## Text section
━━━━━━━━

Given a desired column name c_name and a matrix shape that we'd like to apply the column name to, return a list of column names for every column in the matrix. The column names will be in the form of c_name followed by an index, separated by sep.

For example, if the column name is BETA, the shape is (100, 3) and the separator is _, we return a list with: [BETA_0, BETA_1, BETA_2]

If the matrix in question is a vector, we just return the column name without any indices appended to it.

Parameters:

Name Type Description Default
c_name

A string object

required
shape

The shape of a numpy matrix or vector

required
sep

The separator

'_'

Returns:

Type Description

A list of column names

Source code in viprs/utils/compute_utils.py
def expand_column_names(c_name, shape, sep='_'):
    """
    Given a desired column name `c_name` and a matrix `shape`
    that we'd like to apply the column name to, return a list of
    column names for every column in the matrix. The column names will be
    in the form of `c_name` followed by an index, separated by `sep`.

    For example, if the column name is `BETA`, the
    shape is (100, 3) and the separator is `_`, we return a list with:
    [`BETA_0`, `BETA_1`, `BETA_2`]

    If the matrix in question is a vector, we just return the column name
    without any indices appended to it.

    :param c_name: A string object
    :param shape: The shape of a numpy matrix or vector
    :param sep: The separator

    :return: A list of column names
    """

    if len(shape) < 2:
        return [c_name]
    elif shape[1] == 1:
        return [c_name]
    else:
        return [f'{c_name}{sep}{i}' for i in range(shape[1])]

fits_in_memory(alloc_size, max_prop=0.9)

Check whether there's enough memory resources to load an object with the given allocation size (in MB).

Parameters:

Name Type Description Default
alloc_size

The allocation size

required
max_prop

The maximum proportion of available memory allowed for the object

0.9
Source code in viprs/utils/compute_utils.py
def fits_in_memory(alloc_size, max_prop=.9):
    """
    Check whether there's enough memory resources to load an object
    with the given allocation size (in MB).
    :param alloc_size: The allocation size
    :param max_prop: The maximum proportion of available memory allowed for the object
    """

    avail_mem = psutil.virtual_memory().available / (1024.0 ** 2)

    if alloc_size / avail_mem > max_prop:
        return False
    else:
        return True

━━━━━━━━

## What the exercise asks
Please copy the column-name documentation starting with "Given a desired column name c_name" and going on through "name without any indices appended to it.", replacing "matrix" with "array" each time it occurs. You won't need these items for anything here.

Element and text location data

━━━━━━━━

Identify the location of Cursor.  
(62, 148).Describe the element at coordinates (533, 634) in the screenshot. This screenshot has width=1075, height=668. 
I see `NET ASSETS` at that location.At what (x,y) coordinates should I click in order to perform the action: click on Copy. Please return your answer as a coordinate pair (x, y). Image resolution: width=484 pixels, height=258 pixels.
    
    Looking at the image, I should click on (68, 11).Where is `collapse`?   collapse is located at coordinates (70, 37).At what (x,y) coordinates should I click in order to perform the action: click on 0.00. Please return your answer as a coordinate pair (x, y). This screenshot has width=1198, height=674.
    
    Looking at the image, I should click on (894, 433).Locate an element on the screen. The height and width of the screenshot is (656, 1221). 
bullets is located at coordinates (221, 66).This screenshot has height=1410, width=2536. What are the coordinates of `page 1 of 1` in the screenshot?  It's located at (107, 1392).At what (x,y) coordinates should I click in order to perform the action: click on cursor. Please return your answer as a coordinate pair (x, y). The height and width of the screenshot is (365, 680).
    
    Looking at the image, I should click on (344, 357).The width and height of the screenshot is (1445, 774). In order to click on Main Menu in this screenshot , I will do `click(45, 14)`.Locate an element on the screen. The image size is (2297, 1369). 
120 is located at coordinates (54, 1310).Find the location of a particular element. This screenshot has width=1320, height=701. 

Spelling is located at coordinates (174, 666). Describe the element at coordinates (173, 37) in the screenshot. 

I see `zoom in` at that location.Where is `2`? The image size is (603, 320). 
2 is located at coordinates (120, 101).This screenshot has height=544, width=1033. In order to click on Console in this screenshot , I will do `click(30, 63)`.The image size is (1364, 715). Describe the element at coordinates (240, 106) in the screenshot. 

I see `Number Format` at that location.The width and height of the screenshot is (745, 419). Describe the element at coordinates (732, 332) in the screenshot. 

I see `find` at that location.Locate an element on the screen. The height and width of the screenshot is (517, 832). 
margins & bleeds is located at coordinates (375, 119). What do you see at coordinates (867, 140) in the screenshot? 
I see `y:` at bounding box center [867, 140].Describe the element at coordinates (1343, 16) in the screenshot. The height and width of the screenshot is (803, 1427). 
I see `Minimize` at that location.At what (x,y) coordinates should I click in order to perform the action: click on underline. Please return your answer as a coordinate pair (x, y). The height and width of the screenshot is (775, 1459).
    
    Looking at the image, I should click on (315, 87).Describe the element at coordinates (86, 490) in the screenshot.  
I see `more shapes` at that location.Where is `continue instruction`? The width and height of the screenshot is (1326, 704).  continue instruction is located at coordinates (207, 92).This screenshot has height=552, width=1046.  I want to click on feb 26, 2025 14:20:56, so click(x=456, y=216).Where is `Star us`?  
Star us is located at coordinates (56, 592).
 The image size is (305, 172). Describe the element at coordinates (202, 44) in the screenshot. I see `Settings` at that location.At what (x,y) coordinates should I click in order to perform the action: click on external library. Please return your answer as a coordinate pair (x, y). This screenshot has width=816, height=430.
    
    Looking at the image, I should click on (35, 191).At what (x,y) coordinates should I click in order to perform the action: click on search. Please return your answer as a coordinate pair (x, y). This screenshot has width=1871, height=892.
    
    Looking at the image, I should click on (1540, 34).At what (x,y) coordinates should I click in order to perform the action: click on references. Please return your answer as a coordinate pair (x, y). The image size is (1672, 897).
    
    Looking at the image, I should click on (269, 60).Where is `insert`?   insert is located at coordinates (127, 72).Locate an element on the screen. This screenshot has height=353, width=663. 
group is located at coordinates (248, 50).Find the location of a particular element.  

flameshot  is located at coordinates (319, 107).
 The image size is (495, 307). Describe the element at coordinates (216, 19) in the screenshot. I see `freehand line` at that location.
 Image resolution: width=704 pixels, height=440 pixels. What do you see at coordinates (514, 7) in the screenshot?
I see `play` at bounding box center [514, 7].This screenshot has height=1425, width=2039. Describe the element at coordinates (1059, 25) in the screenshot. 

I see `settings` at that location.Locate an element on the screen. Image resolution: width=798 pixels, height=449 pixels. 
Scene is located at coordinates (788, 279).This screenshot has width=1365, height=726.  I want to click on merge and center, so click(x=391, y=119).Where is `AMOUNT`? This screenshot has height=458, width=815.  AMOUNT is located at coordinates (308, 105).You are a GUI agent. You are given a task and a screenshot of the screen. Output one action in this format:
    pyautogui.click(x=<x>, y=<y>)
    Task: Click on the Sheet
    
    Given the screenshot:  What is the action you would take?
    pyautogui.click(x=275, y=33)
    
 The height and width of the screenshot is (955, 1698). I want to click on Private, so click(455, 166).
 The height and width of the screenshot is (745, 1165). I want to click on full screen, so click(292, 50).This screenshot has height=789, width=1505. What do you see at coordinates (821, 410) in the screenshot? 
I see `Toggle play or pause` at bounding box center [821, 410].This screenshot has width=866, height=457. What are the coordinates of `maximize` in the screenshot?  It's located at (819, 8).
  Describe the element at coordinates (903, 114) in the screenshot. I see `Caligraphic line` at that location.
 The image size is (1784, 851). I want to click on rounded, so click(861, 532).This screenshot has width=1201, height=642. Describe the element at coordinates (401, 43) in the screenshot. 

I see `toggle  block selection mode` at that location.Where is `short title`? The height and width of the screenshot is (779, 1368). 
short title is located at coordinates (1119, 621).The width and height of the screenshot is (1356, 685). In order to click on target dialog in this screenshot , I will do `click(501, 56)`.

━━━━━━━━

## Exercise output
Given a desired column name c_name and a array shape that we'd like to apply the column name to, return a list of column names for every column in the array. The column names will be in the form of c_name followed by an index, separated by sep.

For example, if the column name is BETA, the shape is (100, 3) and the separator is _, we return a list with: [BETA_0, BETA_1, BETA_2]

If the array in question is a vector, we just return the column name without any indices appended to it.